About the part 2 illegal detention
On the morning of 26.3.2018 after 26 days detention, I was brought together with about thirty others before the magistrate in the Immigration Special Court within Pekan Nenas Depot compound to face a charge. I was charged because there were 6 persons found without purported valid documentation on my Taman Perintis old bungalow property. This is a property which was used as charity home in collaboration with a Malaysian charity organization while I stayed in my own Malaysian home in the Ledang estate under MM2H.
After the charge was read out, the magistrate asked me whether I want to plead guilty or not guilty. I can plead not guilty, and the immigration officer PS will take me back to the big cell and continued to lock me for as long as possible to force me to capitulate. On this point of capitulation, it is now proven 100% beyond any doubt with the part 2 illegal detention proven in court.
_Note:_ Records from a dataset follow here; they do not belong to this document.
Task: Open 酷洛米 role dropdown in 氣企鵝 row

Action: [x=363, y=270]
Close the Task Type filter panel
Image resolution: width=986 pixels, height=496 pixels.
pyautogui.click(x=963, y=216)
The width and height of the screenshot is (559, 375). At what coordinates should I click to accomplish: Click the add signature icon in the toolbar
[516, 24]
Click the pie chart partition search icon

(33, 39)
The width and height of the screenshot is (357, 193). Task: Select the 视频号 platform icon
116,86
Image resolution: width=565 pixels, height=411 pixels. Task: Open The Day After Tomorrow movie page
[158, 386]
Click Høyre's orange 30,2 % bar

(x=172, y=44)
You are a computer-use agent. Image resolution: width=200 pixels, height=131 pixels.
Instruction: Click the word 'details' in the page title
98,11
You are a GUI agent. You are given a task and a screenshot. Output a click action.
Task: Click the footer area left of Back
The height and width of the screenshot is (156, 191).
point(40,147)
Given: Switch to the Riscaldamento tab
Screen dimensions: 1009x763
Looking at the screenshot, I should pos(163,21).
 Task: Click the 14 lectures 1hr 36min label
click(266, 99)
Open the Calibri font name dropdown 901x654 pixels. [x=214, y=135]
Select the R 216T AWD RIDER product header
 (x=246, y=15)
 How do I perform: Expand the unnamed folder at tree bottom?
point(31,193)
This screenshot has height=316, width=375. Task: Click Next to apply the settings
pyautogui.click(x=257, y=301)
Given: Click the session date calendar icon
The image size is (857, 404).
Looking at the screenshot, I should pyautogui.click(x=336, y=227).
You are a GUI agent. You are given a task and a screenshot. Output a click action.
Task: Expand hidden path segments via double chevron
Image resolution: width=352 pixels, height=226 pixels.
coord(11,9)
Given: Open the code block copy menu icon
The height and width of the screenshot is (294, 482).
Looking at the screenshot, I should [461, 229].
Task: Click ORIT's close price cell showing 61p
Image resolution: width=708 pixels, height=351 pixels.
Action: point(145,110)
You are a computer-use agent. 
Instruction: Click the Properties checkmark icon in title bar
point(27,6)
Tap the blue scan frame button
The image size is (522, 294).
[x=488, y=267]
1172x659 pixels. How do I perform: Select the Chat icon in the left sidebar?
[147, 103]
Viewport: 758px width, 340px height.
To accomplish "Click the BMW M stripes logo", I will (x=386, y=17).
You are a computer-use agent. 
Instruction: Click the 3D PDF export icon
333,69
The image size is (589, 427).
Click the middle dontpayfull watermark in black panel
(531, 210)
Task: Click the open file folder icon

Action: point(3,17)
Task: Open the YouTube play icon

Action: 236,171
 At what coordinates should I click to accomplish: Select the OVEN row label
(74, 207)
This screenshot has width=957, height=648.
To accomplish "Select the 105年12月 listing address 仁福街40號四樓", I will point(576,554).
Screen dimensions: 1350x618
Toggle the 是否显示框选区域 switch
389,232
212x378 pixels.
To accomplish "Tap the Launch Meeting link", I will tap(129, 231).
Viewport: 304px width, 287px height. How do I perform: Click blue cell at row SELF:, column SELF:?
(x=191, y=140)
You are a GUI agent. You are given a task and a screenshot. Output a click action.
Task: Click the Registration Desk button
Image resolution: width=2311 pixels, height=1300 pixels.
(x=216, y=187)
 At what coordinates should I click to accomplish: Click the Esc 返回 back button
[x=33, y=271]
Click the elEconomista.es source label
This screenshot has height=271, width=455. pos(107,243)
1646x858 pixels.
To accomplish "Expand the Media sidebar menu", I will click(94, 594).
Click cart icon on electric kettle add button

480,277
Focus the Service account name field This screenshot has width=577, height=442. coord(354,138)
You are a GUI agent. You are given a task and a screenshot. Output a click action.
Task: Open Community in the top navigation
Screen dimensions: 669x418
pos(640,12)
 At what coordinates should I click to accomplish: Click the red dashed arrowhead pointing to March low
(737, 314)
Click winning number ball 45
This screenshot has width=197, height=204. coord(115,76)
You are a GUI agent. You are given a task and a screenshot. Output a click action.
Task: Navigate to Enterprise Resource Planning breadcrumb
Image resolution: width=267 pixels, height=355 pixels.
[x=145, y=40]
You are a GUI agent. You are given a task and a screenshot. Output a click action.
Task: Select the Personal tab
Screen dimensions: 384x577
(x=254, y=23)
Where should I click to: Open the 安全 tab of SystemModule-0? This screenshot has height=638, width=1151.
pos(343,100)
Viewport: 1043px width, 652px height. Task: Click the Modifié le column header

The reason is that I am a defenseless foreigner, and no one can challenge the power of immigration officers up to today. The high court case, Saman Pemula No. WA-24-16-04/2022 has proven that even with a court discharge order, they adamantly won’t let you go free and very confident that no one is able to intervene. This is akin to immigration officers having a game of Russian roulette with my life when within four months suffered a heart attack and would have died inside their inhumane detention cell. I witnessed a detainee died because there is delay due to no availability of an escort immigration guard to escort detainee for emergency treatment. As for this availability of an escort immigration guard requirement, I personally experienced it firsthand when I had a urinal tract infection and seeking medical treatment myself.
Or I can plead guilty, received the sentence and moved along as there is a long queue of offenders waiting for their turn to plead guilty and moved along on that morning. That is how the immigration court works on that morning. Before lunch, all the detainees were herded to the compound outside to be segregated. There are only two groups, one group to go to Kluang prison and the other group to go back to the detention cell. No foreigner is going free no matter what your plea is. I would be detained in their detention for weeks and months, subject to the whims and fancies of these immigration officer, this I am already very sure before I pleaded guilty.
On hindsight now, I know that I had made the right decision to plead guilty. If I did not plead guilty, leading to me being detained for weeks and months inside Pekan Nenas Depot, I would have died from my heart attack inside. Detainees in this depot is cruelly and inhumanely treated in terrible unhygienic conditions where detainees died with no accountability and disease spreads amongst detainees.
Hence, there is a part 2 detention period from 27.3.2018 up to 3.4.2018, which need to be mentioned and ventilated as well.
My first move to mention and ventilate this is to make a police report concerning the illegality of this detention. This was done on the 8.12.2021 together with three other police reports. But then I am assuming the worse, i.e. the Royal Malaysia Police will not take any action on these police reports against their own Immigration Department of Malaysia brother-and-sister officers. This was gathered from past stories from credible people and makes this seems a highly likely scenario. And it was proven right about the double-standard after a final confirmation email correspondence before starting a judicial review action in early 2023.
Legal challenge on part 2 illegal detention
Apart from just making a police report which may ends up going nowhere, an additional action in the form of court action was commenced so as to have a two-tracks action to redress this part 2 illegal detention injustice.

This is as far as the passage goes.